Extracted data entries:
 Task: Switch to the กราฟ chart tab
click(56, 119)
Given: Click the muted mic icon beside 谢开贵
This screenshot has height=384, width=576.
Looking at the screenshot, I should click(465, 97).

WHAT THE EXERCISE ASKS —
Could you write out every entry above exactly as it appears?

ANSWER SECTION —
 Task: Switch to the กราฟ chart tab
click(56, 119)
Given: Click the muted mic icon beside 谢开贵
This screenshot has height=384, width=576.
Looking at the screenshot, I should click(465, 97).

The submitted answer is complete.